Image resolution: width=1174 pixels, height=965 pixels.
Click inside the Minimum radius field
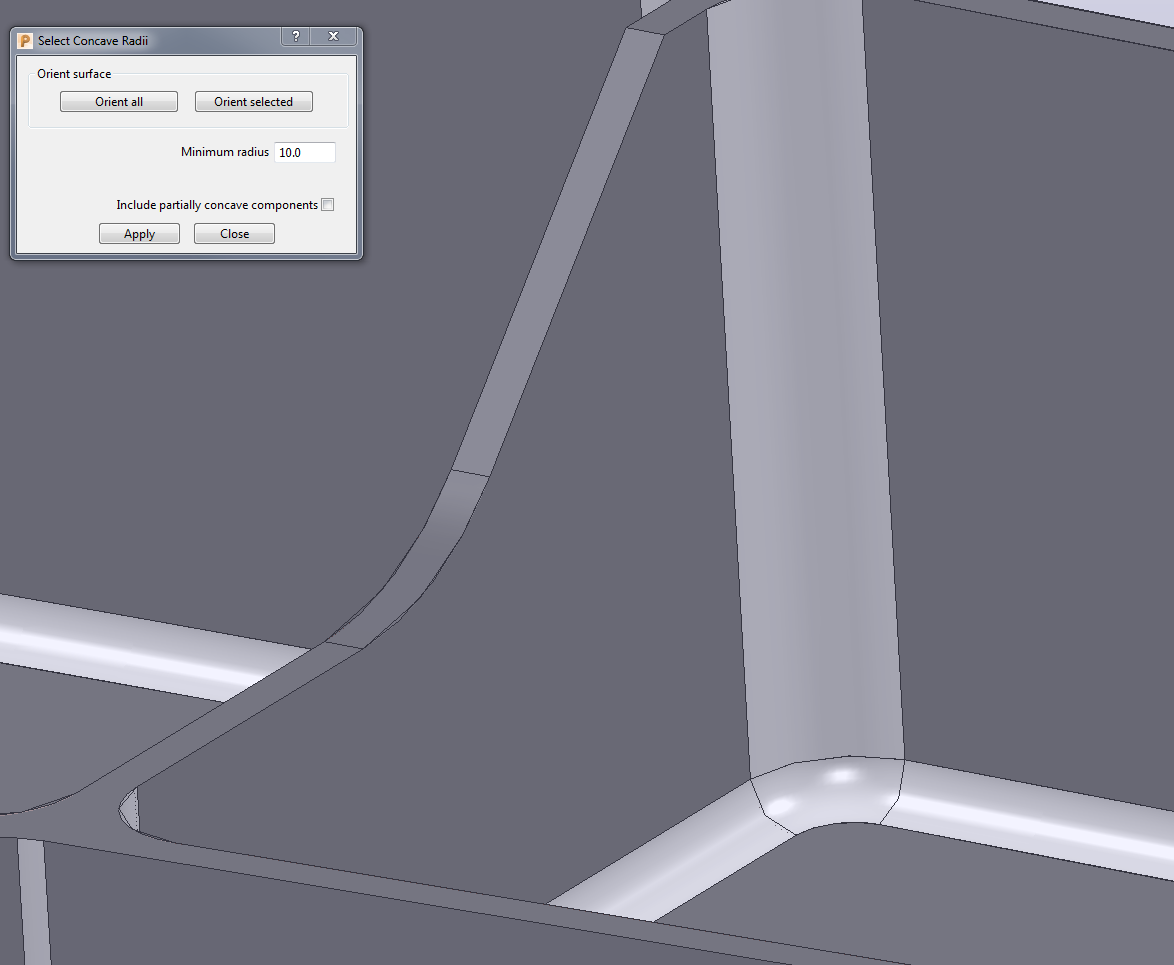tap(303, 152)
..........
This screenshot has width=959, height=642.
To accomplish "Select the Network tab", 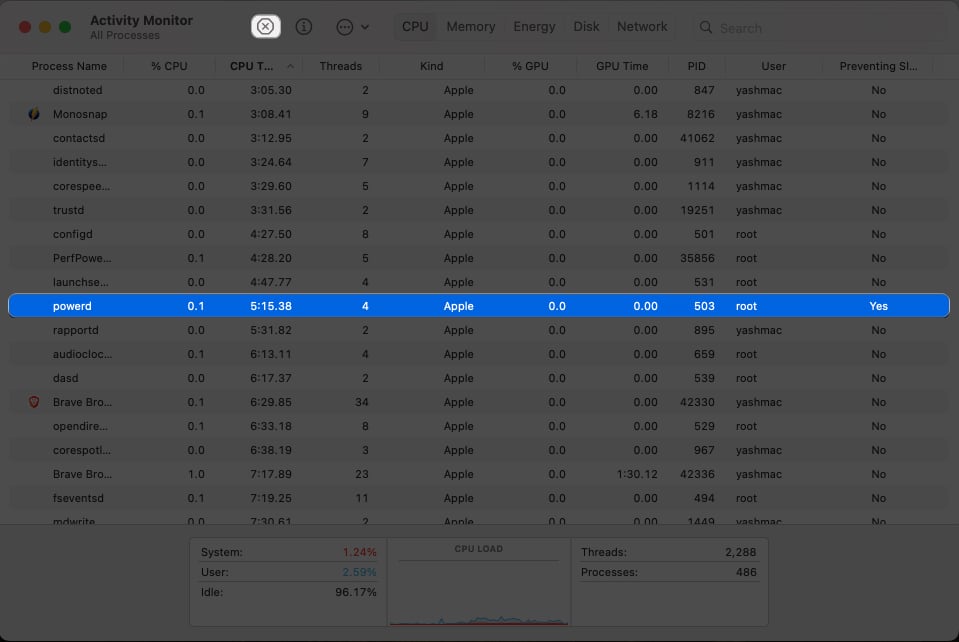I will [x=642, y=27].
..........
» AIM OF THE TASK
Please edit the records from the line containing "Image resolution: width=1174" through the line containing "tap(303, 152)" by changing "Minimum radius" to "Maximum radius" and leaving everything else unchanged. Return only those lines and omit the pictures.

» EXERCISE RESPONSE
Image resolution: width=1174 pixels, height=965 pixels.
Click inside the Maximum radius field
tap(303, 152)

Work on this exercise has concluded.